Diploid organisms may be homozygous or heterozygous for allelic
forms. A diallelic polymorphism has two forms. A triallelic
polymorphism has three forms. Single nucleotide polymorphisms
(SNPs) are included in polymorphisms.
[0055] The term "primer" as used herein refers to a single-stranded
oligonucleotide capable of acting as a point of initiation for
template-directed DNA synthesis under suitable conditions for
example, buffer and temperature, in the presence of four different
nucleoside triphosphates and an agent for polymerization, such as,
for example, DNA or RNA polymerase or reverse transcriptase.

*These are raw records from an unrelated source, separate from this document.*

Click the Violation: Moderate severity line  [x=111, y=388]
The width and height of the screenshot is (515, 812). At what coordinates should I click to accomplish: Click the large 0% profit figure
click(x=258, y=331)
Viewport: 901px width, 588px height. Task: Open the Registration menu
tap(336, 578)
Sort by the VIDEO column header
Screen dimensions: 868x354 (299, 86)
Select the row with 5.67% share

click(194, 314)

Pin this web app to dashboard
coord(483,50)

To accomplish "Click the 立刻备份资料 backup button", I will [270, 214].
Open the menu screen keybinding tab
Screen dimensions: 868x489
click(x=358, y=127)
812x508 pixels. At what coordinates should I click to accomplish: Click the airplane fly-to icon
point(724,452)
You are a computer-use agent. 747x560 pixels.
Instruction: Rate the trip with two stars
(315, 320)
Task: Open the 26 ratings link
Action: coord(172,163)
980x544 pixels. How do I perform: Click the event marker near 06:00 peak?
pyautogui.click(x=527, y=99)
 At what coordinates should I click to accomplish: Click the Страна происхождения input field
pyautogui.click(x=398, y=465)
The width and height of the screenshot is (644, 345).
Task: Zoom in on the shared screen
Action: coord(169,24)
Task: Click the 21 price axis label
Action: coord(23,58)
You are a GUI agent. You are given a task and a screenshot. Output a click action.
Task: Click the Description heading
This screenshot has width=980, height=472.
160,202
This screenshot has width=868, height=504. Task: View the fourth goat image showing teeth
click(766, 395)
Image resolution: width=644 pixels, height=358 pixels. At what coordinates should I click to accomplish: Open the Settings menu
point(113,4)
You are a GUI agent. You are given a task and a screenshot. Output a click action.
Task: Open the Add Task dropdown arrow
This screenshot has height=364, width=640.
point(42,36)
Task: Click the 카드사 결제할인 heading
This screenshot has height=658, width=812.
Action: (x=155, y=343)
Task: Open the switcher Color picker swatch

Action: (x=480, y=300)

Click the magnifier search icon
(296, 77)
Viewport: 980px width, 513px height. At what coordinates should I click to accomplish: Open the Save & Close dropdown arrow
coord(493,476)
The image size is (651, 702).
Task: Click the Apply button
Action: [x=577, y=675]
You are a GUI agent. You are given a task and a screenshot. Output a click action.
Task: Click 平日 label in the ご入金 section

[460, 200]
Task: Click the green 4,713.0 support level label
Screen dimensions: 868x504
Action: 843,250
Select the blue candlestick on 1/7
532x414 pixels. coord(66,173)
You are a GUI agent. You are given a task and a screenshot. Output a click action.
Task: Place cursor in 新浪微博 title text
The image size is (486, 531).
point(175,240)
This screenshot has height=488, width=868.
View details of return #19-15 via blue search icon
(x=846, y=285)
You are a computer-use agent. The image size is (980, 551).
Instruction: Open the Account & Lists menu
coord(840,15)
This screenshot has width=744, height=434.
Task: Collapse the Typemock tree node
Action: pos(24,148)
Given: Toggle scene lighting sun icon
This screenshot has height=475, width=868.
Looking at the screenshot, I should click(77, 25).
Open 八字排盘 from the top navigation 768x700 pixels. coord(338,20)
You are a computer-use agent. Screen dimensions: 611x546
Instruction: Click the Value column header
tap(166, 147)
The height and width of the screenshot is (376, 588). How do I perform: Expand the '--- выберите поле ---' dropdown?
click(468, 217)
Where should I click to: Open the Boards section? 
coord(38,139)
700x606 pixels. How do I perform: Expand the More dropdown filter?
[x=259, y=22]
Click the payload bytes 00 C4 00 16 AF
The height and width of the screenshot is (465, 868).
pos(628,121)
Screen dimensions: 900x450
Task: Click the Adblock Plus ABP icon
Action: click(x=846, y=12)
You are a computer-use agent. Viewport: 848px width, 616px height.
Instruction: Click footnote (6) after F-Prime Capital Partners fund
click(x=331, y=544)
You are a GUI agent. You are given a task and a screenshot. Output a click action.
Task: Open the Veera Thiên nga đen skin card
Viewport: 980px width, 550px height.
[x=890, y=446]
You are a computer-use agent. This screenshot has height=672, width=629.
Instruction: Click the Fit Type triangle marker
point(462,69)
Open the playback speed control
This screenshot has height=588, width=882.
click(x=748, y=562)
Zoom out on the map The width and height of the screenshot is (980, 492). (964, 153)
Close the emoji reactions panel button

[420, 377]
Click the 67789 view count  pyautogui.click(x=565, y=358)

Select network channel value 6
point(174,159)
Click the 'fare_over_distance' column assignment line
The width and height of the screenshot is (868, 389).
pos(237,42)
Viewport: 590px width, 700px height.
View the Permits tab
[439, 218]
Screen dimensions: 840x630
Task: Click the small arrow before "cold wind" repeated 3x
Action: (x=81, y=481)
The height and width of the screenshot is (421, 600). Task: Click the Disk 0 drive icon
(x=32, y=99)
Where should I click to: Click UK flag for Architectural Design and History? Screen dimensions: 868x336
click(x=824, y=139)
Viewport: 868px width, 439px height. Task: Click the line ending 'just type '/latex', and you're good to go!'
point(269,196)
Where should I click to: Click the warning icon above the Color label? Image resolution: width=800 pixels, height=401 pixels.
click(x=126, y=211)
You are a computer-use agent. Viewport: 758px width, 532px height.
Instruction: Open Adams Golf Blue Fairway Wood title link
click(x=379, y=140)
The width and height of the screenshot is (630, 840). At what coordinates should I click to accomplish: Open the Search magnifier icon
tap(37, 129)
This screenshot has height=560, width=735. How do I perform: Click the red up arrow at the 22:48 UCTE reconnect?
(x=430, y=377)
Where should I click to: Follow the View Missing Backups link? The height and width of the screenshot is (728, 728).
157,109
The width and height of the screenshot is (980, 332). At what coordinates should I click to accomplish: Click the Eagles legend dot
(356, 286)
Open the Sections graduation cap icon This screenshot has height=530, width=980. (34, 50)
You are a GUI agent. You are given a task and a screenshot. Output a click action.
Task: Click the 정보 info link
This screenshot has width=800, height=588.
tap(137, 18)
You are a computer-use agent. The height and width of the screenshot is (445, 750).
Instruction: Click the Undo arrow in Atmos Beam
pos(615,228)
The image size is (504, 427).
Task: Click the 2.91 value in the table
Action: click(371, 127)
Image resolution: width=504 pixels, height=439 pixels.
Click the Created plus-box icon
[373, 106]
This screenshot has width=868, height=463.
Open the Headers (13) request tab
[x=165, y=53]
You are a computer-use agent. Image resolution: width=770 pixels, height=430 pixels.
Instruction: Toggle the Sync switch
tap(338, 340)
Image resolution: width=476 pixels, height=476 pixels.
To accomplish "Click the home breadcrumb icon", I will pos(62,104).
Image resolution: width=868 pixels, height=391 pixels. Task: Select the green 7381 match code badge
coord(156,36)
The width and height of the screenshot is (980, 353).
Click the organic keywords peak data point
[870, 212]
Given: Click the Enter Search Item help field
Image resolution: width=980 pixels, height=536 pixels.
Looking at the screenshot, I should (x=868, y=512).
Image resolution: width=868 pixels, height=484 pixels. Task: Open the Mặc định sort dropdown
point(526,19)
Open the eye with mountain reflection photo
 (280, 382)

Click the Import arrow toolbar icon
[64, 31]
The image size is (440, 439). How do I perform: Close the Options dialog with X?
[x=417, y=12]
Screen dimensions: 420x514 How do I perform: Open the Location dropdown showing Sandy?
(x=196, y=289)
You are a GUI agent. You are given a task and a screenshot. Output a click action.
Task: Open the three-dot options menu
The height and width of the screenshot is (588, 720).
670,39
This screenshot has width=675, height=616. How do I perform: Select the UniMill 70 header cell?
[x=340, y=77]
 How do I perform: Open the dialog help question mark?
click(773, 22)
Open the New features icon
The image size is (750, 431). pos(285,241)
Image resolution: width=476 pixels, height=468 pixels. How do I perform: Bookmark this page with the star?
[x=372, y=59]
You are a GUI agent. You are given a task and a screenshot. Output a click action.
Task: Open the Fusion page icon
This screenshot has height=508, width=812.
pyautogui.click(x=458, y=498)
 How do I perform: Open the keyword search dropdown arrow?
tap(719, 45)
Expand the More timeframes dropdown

The
length of the primer, in any given case, depends on, for example,
the intended use of the primer, and generally ranges from 15 to 30
nucleotides. Short primer molecules generally require cooler
temperatures to form sufficiently stable hybrid complexes with the
template. A primer need not reflect the exact sequence of the
template but must be sufficiently complementary to hybridize with
such template. The primer site is the area of the template to which
a primer hybridizes. The primer pair is a set of primers including
a 5' upstream primer that hybridizes with the 5' end of the
sequence to be amplified and a 3' downstream primer that hybridizes
with the complement of the 3' end of the sequence to be
amplified.
[0056] The term "probe" as used herein refers to a
surface-immobilized molecule that can be recognized by a particular
target. See U.S. Pat. No. 6,582,908 for an example of arrays having
all possible combinations of probes with 10, 12, and more bases.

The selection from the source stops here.